**Records drawn from a dataset**

»»

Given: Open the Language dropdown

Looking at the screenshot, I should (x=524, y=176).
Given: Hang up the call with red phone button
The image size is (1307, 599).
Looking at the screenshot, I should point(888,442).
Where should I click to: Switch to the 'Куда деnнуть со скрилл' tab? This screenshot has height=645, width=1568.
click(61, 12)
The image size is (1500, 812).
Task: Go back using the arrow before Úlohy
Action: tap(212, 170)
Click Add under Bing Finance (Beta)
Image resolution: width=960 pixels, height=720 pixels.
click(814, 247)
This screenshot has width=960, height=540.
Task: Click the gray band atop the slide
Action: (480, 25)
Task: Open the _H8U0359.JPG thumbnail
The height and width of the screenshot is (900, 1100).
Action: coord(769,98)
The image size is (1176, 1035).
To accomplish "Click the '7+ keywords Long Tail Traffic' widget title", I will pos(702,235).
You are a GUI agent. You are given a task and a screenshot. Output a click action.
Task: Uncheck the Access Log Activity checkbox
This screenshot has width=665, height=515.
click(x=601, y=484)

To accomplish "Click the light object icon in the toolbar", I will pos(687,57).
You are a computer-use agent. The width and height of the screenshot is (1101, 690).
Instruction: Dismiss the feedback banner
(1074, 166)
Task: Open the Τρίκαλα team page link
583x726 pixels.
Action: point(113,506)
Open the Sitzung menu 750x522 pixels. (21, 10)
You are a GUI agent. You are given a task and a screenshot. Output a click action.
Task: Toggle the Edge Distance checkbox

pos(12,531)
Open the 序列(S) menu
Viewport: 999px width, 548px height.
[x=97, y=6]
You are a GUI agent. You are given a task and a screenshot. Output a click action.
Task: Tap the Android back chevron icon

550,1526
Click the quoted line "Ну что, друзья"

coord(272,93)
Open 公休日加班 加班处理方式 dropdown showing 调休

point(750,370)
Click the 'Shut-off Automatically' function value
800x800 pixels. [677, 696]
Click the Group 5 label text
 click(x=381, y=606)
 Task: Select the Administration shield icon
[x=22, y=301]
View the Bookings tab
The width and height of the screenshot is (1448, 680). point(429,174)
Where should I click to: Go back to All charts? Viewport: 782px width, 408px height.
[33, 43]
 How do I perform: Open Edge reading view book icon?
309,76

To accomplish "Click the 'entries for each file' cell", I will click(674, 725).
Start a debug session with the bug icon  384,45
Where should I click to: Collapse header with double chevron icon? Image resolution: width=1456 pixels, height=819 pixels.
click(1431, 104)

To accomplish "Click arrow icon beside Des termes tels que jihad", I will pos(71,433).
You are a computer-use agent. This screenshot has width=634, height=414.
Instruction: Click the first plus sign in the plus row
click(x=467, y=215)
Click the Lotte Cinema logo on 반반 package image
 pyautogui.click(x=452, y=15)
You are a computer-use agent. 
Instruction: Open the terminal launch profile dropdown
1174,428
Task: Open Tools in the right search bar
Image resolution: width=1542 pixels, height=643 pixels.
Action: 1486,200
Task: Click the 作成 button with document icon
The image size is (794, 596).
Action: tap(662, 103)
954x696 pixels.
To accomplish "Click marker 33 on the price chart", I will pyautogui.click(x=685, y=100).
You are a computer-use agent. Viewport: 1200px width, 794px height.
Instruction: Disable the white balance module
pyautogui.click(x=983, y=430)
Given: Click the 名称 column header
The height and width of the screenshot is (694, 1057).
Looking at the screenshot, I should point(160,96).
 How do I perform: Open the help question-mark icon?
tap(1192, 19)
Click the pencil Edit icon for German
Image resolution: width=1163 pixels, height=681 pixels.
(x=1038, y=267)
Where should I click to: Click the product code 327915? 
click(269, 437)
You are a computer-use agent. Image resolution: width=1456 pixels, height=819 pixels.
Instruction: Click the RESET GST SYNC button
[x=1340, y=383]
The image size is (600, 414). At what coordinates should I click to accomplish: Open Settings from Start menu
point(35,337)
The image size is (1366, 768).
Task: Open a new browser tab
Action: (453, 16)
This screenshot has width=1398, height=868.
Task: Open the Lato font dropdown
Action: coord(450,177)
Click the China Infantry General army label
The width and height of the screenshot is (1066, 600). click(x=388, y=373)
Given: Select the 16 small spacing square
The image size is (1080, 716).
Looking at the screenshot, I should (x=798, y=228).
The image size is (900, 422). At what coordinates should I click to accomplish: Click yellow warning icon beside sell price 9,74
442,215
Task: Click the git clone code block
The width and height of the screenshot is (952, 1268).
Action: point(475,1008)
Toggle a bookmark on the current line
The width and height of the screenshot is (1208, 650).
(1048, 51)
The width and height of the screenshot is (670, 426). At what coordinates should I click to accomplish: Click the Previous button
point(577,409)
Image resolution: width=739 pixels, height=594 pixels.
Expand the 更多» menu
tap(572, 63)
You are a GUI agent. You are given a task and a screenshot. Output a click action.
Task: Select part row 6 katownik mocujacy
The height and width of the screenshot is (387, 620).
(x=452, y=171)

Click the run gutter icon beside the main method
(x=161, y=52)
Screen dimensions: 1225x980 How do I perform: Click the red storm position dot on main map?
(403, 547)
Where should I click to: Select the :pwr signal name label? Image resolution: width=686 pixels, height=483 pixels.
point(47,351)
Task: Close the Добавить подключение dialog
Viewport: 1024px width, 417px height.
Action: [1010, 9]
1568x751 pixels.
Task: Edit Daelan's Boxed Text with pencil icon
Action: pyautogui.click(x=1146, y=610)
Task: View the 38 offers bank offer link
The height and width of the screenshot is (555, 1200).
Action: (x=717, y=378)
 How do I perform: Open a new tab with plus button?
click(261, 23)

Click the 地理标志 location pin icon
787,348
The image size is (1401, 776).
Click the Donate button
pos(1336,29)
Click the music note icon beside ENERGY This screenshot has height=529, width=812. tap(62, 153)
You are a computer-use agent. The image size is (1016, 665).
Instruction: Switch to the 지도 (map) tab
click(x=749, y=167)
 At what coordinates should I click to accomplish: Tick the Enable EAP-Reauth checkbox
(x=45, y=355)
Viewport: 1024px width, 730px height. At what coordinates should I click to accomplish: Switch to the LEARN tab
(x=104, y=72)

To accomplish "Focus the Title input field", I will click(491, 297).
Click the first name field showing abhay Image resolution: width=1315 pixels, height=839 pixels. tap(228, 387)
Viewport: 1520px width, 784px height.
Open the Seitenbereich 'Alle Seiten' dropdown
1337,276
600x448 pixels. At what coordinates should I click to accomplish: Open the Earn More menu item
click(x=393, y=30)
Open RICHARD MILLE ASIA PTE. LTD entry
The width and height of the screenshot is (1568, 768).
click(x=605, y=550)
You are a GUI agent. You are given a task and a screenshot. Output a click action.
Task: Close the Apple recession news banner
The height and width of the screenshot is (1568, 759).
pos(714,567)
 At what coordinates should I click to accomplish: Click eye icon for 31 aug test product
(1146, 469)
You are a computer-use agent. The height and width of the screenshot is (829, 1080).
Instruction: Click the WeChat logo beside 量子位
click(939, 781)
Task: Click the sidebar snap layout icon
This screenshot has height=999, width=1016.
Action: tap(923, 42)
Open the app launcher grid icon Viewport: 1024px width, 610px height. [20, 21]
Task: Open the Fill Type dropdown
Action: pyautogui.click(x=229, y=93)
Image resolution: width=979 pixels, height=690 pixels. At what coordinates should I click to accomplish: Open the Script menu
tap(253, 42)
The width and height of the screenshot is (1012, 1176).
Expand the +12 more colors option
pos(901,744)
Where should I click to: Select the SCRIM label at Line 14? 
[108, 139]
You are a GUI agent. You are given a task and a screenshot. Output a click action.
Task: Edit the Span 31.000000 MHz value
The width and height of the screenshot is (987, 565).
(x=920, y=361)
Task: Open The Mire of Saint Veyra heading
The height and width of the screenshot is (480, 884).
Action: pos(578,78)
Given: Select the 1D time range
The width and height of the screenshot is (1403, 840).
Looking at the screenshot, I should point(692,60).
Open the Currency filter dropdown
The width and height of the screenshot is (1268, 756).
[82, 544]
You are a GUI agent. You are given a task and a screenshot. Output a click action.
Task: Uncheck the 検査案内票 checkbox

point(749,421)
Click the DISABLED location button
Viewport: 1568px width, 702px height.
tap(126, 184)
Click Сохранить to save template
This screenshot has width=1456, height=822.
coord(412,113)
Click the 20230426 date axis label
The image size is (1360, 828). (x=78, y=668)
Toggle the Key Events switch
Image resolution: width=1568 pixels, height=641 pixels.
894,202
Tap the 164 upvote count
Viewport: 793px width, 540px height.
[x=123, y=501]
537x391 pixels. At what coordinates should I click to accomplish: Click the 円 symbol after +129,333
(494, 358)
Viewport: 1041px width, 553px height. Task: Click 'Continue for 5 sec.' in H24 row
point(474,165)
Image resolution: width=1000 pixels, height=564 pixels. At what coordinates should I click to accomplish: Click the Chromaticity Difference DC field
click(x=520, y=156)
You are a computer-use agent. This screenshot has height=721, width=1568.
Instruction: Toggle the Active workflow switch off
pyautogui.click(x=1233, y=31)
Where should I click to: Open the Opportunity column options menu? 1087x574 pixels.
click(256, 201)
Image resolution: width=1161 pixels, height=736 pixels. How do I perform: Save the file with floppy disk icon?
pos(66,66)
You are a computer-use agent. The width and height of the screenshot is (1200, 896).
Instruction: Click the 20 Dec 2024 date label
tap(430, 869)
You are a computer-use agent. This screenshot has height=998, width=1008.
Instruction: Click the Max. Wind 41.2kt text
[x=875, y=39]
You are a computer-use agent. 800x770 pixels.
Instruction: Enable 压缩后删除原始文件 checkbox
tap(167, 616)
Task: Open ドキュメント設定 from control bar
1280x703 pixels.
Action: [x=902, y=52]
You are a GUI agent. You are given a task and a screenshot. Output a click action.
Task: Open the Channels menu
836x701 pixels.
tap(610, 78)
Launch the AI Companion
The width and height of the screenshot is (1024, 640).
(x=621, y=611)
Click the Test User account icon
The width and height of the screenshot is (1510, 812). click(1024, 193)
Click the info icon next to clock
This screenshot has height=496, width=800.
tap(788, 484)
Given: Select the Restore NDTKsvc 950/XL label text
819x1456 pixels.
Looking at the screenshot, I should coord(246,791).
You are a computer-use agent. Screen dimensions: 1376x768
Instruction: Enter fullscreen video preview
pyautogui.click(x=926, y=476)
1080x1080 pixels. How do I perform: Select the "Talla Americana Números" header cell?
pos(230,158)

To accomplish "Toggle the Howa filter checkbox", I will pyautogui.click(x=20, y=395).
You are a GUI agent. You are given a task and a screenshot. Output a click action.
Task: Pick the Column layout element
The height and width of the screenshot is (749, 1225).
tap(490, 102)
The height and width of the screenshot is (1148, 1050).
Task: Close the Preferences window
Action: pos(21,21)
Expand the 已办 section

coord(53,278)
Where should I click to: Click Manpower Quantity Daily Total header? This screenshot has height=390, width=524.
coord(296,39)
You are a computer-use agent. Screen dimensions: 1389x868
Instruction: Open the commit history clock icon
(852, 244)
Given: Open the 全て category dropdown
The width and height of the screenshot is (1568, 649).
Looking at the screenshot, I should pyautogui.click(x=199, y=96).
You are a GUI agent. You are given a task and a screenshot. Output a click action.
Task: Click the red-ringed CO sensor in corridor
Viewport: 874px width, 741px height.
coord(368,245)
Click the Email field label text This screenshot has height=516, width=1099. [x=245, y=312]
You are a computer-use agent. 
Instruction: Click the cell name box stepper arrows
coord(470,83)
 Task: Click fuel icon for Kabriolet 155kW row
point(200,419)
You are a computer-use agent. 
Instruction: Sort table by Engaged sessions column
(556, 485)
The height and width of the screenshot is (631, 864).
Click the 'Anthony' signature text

««

**Exercise**
Exactly one number is the answer: how many lines in the data include the word "layout".

**Reply to the exercise**
2